**PROBLEM TO SOLVE:** Reproduce the listing below without alteration, everything from its first line down to and including the line that contains "point(69,17)", and omit the pictures.

**RECORD EXCERPTS:**

- - -

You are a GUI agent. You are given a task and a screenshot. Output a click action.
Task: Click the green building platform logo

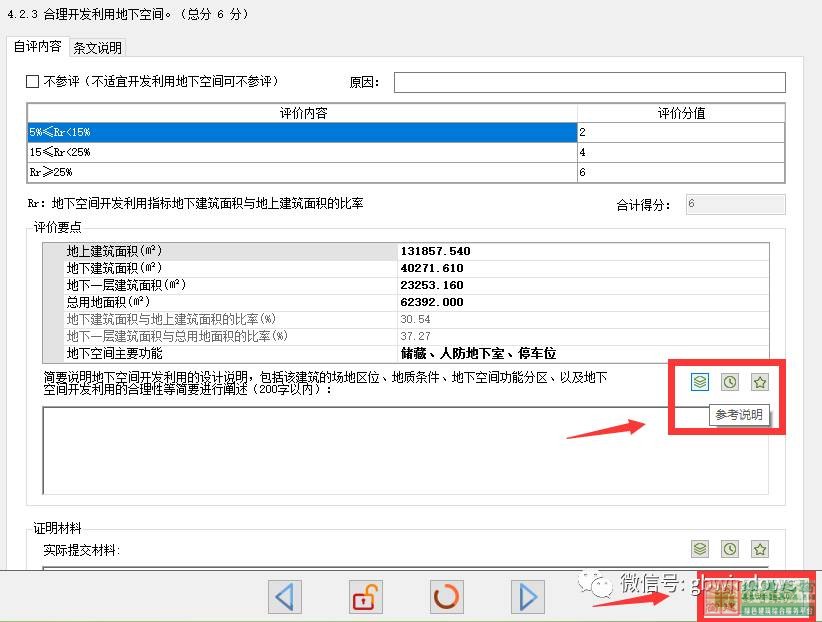coord(758,598)
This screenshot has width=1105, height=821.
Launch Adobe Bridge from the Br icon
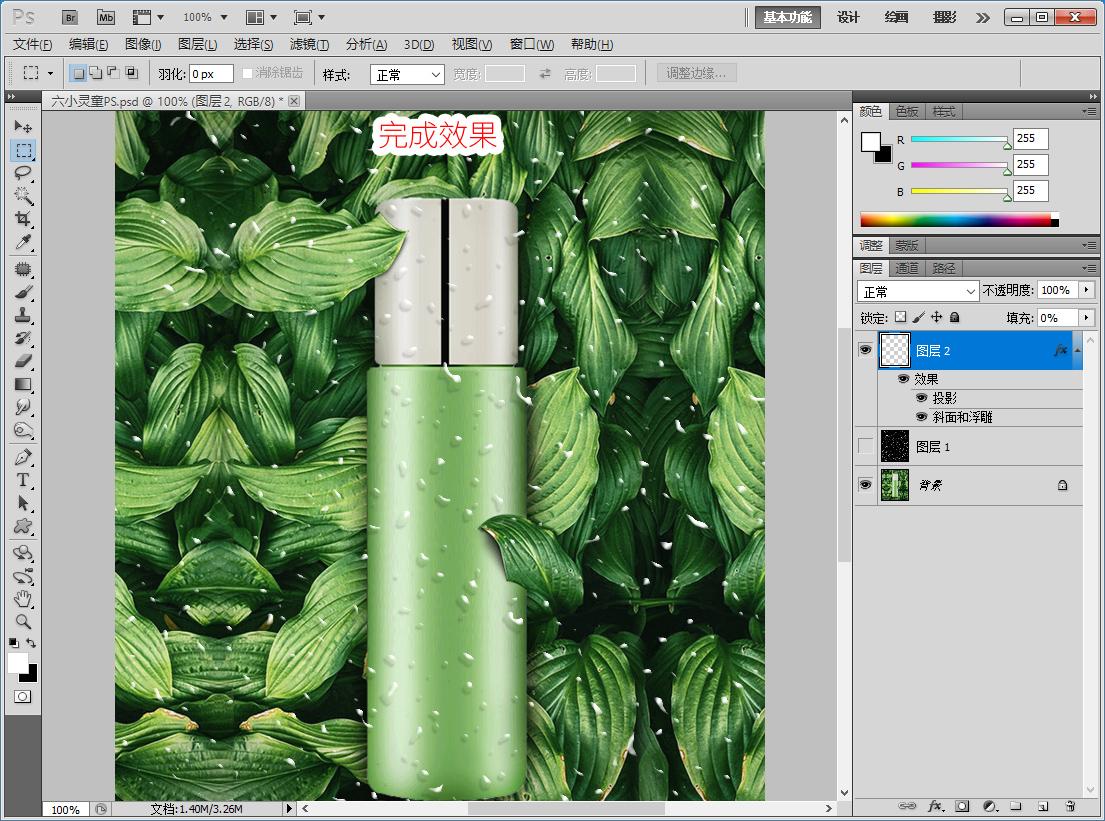point(69,17)
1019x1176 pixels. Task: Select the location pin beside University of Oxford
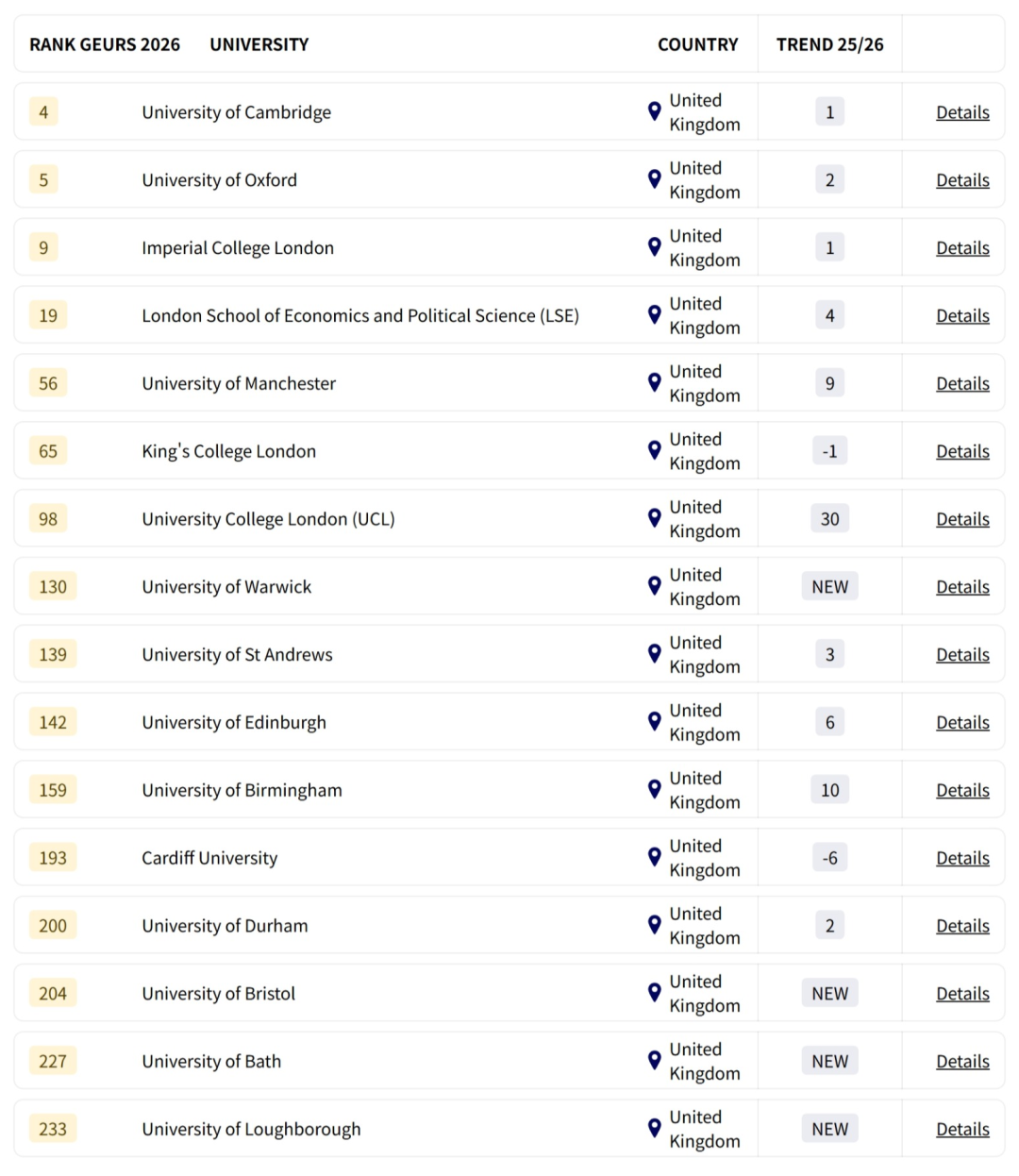[654, 179]
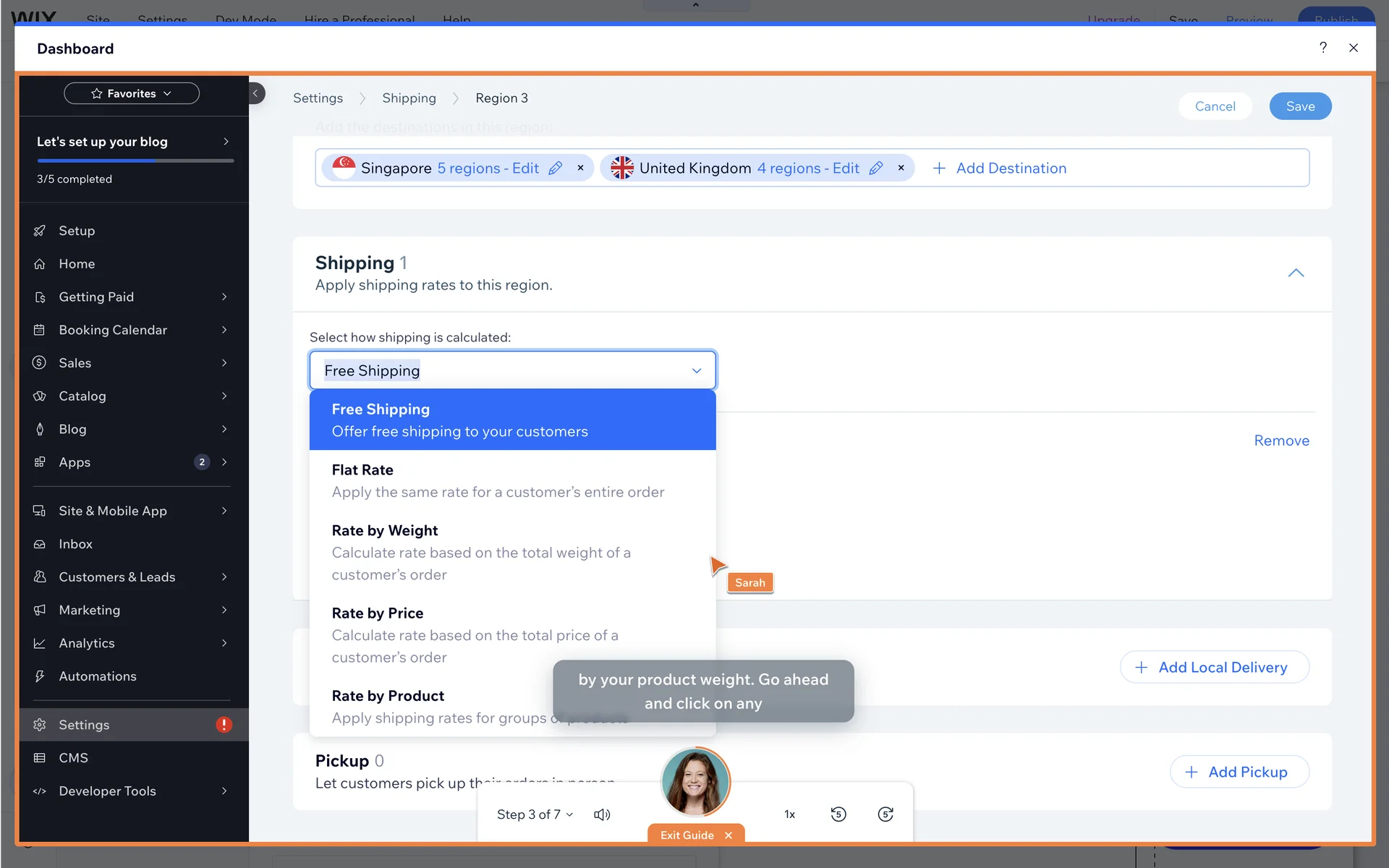Remove United Kingdom destination with its x icon
1389x868 pixels.
(901, 168)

- - -

**EXERCISE SOLUTION:**
You are a GUI agent. You are given a task and a screenshot. Output a click action.
Task: Click the green building platform logo

coord(758,598)
This screenshot has width=1105, height=821.
Launch Adobe Bridge from the Br icon
point(69,17)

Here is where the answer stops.